We were fifty yards from a busy interstate. But this was Texas. No one seemed to notice.

“Start talking,” Dominic demanded.

The guy glanced back at his friends, but then focused on Megan.

“Look, I can’t tell you everything, but what I can say is that we have reason to believe that a terrorist cell in Afghanistan has connections in this area. They’ve been getting cell phones with altered software code sent to them. At first, we thought it was just a glitch in the software. But then we had a specialist check it out, and he realized that someone was using the actual software code to send messages to the terrorist. Locations. Names. Times.”

“Messages? How?”

The guy shook his head. “I’m not good with that sort of thing. But we’ve been tracing it back to several companies working in tandem out here in the Houston area.”

“Like Kurt Sanchez at TxTel? And this John Fuller up here at Fuller Technology?”

“Yes.”

“Then why were you following us?”

“We wanted to know why you were suddenly showing up everywhere we were.”

“Because of this.”

Megan waved the paper in front of him.
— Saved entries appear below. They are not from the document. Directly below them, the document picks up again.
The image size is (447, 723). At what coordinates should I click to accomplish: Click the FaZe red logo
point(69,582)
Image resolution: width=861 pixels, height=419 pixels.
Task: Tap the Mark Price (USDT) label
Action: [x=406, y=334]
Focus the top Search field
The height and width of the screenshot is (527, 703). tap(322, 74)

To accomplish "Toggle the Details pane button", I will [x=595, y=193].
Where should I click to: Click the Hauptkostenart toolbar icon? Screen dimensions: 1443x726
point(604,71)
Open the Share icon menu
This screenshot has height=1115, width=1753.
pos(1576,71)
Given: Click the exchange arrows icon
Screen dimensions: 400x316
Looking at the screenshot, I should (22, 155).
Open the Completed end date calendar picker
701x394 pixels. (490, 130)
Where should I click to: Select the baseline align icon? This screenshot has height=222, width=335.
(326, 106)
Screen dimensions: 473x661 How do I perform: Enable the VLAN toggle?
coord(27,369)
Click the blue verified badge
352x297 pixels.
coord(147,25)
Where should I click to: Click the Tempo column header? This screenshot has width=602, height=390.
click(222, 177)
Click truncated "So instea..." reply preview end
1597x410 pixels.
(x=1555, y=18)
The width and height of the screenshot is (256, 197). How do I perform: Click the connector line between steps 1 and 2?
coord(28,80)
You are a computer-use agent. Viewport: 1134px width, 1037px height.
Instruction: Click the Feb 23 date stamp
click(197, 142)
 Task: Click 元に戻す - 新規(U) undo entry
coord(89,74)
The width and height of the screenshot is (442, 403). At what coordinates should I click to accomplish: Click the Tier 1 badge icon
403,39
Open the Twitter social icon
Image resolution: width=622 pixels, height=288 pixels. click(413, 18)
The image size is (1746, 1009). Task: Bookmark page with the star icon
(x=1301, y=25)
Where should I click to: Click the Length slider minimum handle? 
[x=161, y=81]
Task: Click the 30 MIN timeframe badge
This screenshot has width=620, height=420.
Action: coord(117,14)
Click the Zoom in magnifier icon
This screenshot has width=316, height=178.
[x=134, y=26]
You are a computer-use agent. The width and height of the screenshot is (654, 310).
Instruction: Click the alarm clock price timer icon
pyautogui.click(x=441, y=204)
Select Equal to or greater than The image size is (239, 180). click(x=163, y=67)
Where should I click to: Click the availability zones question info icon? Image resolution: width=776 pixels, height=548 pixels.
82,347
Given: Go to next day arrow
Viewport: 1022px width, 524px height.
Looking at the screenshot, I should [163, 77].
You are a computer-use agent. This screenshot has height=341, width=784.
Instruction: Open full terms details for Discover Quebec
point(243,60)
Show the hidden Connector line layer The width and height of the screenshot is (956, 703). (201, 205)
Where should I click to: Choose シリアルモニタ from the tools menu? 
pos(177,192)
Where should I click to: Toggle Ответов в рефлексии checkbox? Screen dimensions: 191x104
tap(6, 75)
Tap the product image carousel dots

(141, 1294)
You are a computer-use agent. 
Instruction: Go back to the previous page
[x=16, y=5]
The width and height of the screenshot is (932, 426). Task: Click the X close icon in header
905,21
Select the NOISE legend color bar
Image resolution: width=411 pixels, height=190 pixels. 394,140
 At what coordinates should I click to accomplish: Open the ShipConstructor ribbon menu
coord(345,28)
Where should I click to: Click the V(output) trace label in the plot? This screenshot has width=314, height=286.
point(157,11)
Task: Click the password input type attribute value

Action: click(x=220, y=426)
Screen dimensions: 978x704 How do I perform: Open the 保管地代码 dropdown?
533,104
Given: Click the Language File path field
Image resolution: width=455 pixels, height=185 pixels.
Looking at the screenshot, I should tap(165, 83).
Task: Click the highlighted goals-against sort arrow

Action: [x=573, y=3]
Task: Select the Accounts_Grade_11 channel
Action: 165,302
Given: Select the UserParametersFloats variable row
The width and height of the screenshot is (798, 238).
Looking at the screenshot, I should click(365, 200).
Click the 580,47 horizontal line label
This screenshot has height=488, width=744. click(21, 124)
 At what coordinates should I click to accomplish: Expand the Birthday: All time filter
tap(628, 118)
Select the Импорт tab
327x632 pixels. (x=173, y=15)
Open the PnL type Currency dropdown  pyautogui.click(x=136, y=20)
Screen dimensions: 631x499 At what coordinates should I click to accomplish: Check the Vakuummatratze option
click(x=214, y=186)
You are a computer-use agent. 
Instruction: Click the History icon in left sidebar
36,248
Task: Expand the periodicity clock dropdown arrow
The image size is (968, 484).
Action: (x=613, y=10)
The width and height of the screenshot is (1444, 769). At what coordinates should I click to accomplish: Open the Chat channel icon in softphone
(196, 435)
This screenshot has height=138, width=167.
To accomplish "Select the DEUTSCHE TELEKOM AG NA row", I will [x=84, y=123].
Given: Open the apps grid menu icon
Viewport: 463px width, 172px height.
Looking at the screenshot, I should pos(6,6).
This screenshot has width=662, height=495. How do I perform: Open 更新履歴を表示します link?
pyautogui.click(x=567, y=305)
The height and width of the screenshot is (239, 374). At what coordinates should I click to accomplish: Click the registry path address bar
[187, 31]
It was some sort of computer code—a series of zeros and ones—written on a small piece of paper with Bradford Telecommunication’s logo at the top. And I was pretty sure the handwriting was Peter’s.

“What do you know about Peter Bradford?”

The man’s eyes fell to the top of the table for a long moment. Dominic was about to raise his gun, nudge him along, when he finally looked up.

“Peter was the one who cracked the code, who told us about the messages being sent to the terrorists.”

“What?”

The man tilted his head slightly. “I guess he was investigating someone in his company for selling software illegally. He stumbled on the pieces of code—I’m not sure how. He only talked to a former agent, and that man bent over double to protect him as much as possible. He’d only tell us what we needed to know.”

Luke. I could see it on Megan’s face. She knew it, too.

“What did you people do?” Megan suddenly demanded. “What’d you do to Peter?”

“Nothing. We were just trying to put it all together when he died.”

“Did you kill him?”

The man’s face drained of color. “Of course not! He was our strongest lead! We needed him to keep working on this, to tell us everything he knew. We couldn’t kill him! His death set us back months.”

“Then you didn’t protect him. And what about the agent he went to initially? Where is he?”

The man just shook his head. “I don’t know.”

“I don’t believe you.” Megan leaned close to him. “I think you know what happened to my brother. And I think you know where Luke is. I think you know so much more than you’re telling us.”

“Yes, well, it’s a matter of national security. I could go to jail for what I have told you.”

Megan stared at him, a look of such hatred on her face that it almost hurt me to see it. She suddenly turned to Dominic and grabbed his gun, shoving it up against the man’s forehead.

“Tell me where Luke is!”

“Megan!”

I grabbed her from behind and pulled her back as Dominic—gentler than I’d ever seen him—snatched the gun from her hands. She simply dissolved, falling apart in my arms. I picked her up like she weighed no more than a feather and carried her back to the car.

“He knows where Luke is,” she said.

“I know.”

“I need to know.”

I set her on her feet next to the car and brushed my hands over her cheeks. “If Luke wanted you to know, he would have been in contact already.”

“But—”

“Megan. You knew what it would be like when Luke joined the CIA. He warned you.”

“I know. But that’s why he left. He was done with the lies and the secrets and the distance. He wanted us to be together. He was ready to commit to our future.”